何の気なしに振り返ったそこには、微笑ましい光景。



それなのに

ぞくり

背筋が凍る感覚。

きしり

何かが歪む感じ

さわり

気配が、変わった。



「雅さんっ!?」

久々知の叫び声。

黒い影。

同時に雅さんの喉元に当てられた刃。


それを認識するよりも早く、わたしたちの体は動いていた。







「忍びの卵といえども、やはり忍びなのですねえ」


「雅、大丈夫か?」
「えと、はい、だいじょうぶ、で、す。」
「なら、よかった・・・。」

腕に雅を抱える留三郎。

そして彼女と黒い影の間には久々知、八佐ヱ門、雷蔵、勘右衛門の姿。

先程現れた黒い影の周りには仙蔵、伊作、文次郎、長次、小平太、そして三郎。

各自の手に握られるのは刃。


首元に刃が向けられているのにもかかわらず、のほほんとした雰囲気は上級生たちの警戒を仰ぐには十分で。


「貴様、何者だ。」

「何の用があってこの学園に入り込んだ。」

「会いに来たのですよ。愛しい愛しい養い子に、ね。」


仙蔵と文字郎の鋭い声がその場に響く。

それにやはりのほほんと返事が返される。

「養い子、だと?はっ、そんなこと信じられるかよ。」

「おやおや、信じていただけないようですねえ。」

「久々知、竹谷、先生を呼んでこい。」

「解りました!いくぞ!兵助!」

「ああ。」

文次郎の反論の声に少し沈んだ男の声。

留三郎が腕に雅を抱えたまま指示を出す。

それにすぐさま動き出す二人。



「けれどもまあ、忍者としては合格ですかね。」


「んなっ!?」

「「何!?」」

「しまった!!?」


その静かな声が当たりに響き渡った瞬間、その男の姿は掻き消えた。

キィン

だが、次の瞬間、すぐ後ろで聞こえた金属音。

皆が慌ててそれを見れば、そこには黒い影と対峙する二つの人影。


「・・・まったく、忍とは本当に厄介なものですねえ。」

そう言って男は肩をすくめた。


「いけいけ、どんどん。___この学園に入ったこと、後悔させてやるよ。」


   本能


深緑の暴君はゆらりゆれてそこにいた。





「この平穏を犯した罪、贖ってもらおうか。

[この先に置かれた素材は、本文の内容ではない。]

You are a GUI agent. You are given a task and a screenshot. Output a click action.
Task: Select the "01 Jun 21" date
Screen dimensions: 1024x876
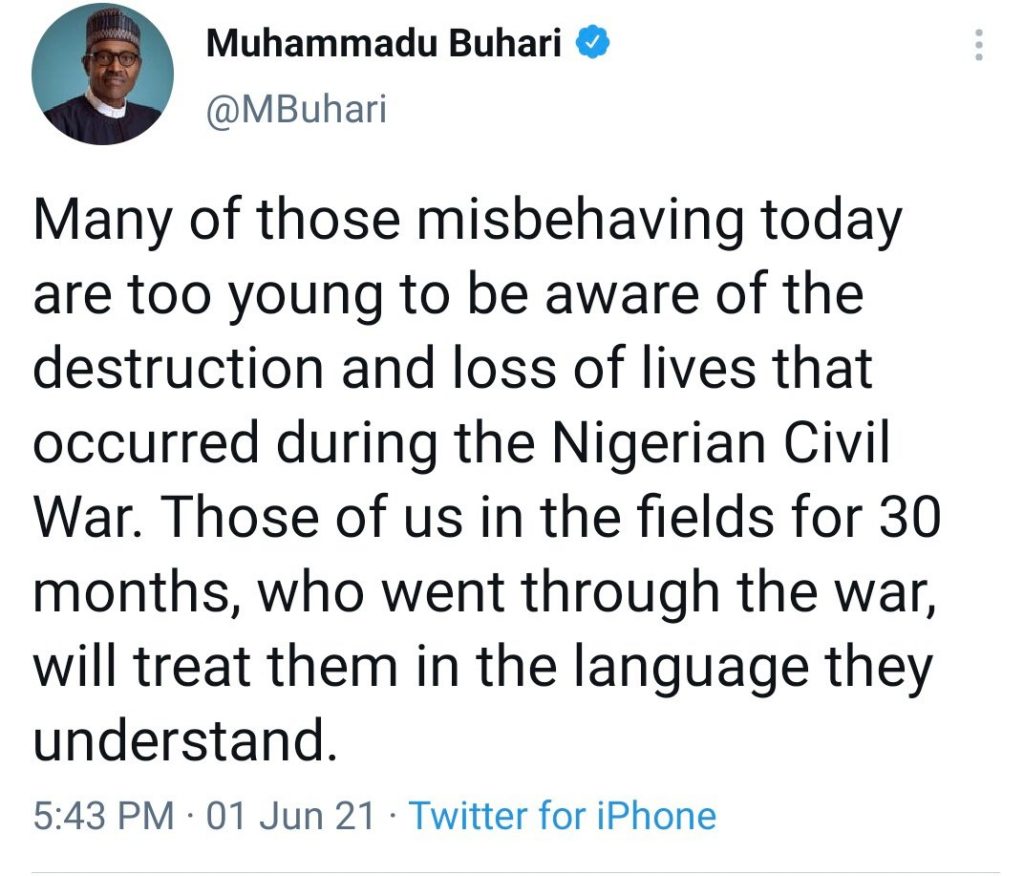[x=291, y=815]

」


   才能


紺色は偽者の顔をにやりと深めた。























※※※
こへは暴君。だけど本能に忠実。
まさしく獣。

三郎は天才。
でも実はとても努力している。
1パーセントの才能と99パーセントの努力の人。
師匠。こっちのほうが出張ってるねえ。
ちなみに前話で4年生や三之助たちが利いていた声やら殺気はこの人たちのもの。